[Start of section]

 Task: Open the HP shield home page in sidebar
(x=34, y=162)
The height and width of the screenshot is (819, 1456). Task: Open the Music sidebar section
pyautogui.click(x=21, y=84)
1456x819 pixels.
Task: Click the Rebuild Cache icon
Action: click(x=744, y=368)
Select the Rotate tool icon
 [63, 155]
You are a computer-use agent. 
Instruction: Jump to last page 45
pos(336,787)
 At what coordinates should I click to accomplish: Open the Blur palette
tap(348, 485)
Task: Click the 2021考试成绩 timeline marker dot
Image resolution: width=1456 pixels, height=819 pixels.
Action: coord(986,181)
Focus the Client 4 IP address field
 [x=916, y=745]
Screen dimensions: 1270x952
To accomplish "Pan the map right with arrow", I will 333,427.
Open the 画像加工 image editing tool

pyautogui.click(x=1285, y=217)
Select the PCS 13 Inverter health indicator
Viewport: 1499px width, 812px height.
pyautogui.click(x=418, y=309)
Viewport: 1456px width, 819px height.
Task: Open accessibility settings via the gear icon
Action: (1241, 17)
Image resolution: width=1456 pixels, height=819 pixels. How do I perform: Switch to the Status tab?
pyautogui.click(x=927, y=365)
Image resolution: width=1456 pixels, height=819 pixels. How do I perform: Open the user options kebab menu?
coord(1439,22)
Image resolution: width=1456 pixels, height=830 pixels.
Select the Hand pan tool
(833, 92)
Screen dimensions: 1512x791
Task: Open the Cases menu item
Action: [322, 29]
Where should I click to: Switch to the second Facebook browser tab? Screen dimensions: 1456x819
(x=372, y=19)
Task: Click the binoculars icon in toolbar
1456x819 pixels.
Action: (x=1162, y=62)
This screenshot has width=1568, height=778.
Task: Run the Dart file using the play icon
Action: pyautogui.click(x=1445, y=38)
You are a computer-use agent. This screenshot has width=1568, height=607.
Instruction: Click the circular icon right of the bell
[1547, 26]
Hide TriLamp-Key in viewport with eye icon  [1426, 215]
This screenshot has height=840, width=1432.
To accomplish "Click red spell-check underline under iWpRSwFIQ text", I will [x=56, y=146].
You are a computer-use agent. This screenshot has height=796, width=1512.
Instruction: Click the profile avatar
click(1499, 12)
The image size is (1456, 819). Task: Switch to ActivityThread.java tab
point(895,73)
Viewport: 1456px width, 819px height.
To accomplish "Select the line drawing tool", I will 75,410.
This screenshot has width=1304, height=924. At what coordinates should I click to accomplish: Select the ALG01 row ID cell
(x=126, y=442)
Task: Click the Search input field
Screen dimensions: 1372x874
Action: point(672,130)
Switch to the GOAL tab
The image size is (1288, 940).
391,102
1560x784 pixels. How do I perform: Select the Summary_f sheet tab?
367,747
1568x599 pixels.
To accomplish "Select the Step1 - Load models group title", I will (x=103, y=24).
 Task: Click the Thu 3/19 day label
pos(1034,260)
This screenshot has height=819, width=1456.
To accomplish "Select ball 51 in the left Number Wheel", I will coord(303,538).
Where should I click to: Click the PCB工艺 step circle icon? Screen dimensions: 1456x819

[End of section]

§ Exercise aim
The material above should be returned exactly, in full.

§ Response
 Task: Open the HP shield home page in sidebar
(x=34, y=162)
The height and width of the screenshot is (819, 1456). Task: Open the Music sidebar section
pyautogui.click(x=21, y=84)
1456x819 pixels.
Task: Click the Rebuild Cache icon
Action: click(x=744, y=368)
Select the Rotate tool icon
 [63, 155]
You are a computer-use agent. 
Instruction: Jump to last page 45
pos(336,787)
 At what coordinates should I click to accomplish: Open the Blur palette
tap(348, 485)
Task: Click the 2021考试成绩 timeline marker dot
Image resolution: width=1456 pixels, height=819 pixels.
Action: coord(986,181)
Focus the Client 4 IP address field
 [x=916, y=745]
Screen dimensions: 1270x952
To accomplish "Pan the map right with arrow", I will 333,427.
Open the 画像加工 image editing tool

pyautogui.click(x=1285, y=217)
Select the PCS 13 Inverter health indicator
Viewport: 1499px width, 812px height.
pyautogui.click(x=418, y=309)
Viewport: 1456px width, 819px height.
Task: Open accessibility settings via the gear icon
Action: (1241, 17)
Image resolution: width=1456 pixels, height=819 pixels. How do I perform: Switch to the Status tab?
pyautogui.click(x=927, y=365)
Image resolution: width=1456 pixels, height=819 pixels. How do I perform: Open the user options kebab menu?
coord(1439,22)
Image resolution: width=1456 pixels, height=830 pixels.
Select the Hand pan tool
(833, 92)
Screen dimensions: 1512x791
Task: Open the Cases menu item
Action: [322, 29]
Where should I click to: Switch to the second Facebook browser tab? Screen dimensions: 1456x819
(x=372, y=19)
Task: Click the binoculars icon in toolbar
1456x819 pixels.
Action: (x=1162, y=62)
This screenshot has width=1568, height=778.
Task: Run the Dart file using the play icon
Action: pyautogui.click(x=1445, y=38)
You are a computer-use agent. This screenshot has width=1568, height=607.
Instruction: Click the circular icon right of the bell
[1547, 26]
Hide TriLamp-Key in viewport with eye icon  [1426, 215]
This screenshot has height=840, width=1432.
To accomplish "Click red spell-check underline under iWpRSwFIQ text", I will [x=56, y=146].
You are a computer-use agent. This screenshot has height=796, width=1512.
Instruction: Click the profile avatar
click(1499, 12)
The image size is (1456, 819). Task: Switch to ActivityThread.java tab
point(895,73)
Viewport: 1456px width, 819px height.
To accomplish "Select the line drawing tool", I will 75,410.
This screenshot has width=1304, height=924. At what coordinates should I click to accomplish: Select the ALG01 row ID cell
(x=126, y=442)
Task: Click the Search input field
Screen dimensions: 1372x874
Action: point(672,130)
Switch to the GOAL tab
The image size is (1288, 940).
391,102
1560x784 pixels. How do I perform: Select the Summary_f sheet tab?
367,747
1568x599 pixels.
To accomplish "Select the Step1 - Load models group title", I will (x=103, y=24).
 Task: Click the Thu 3/19 day label
pos(1034,260)
This screenshot has height=819, width=1456.
To accomplish "Select ball 51 in the left Number Wheel", I will coord(303,538).
Where should I click to: Click the PCB工艺 step circle icon? Screen dimensions: 1456x819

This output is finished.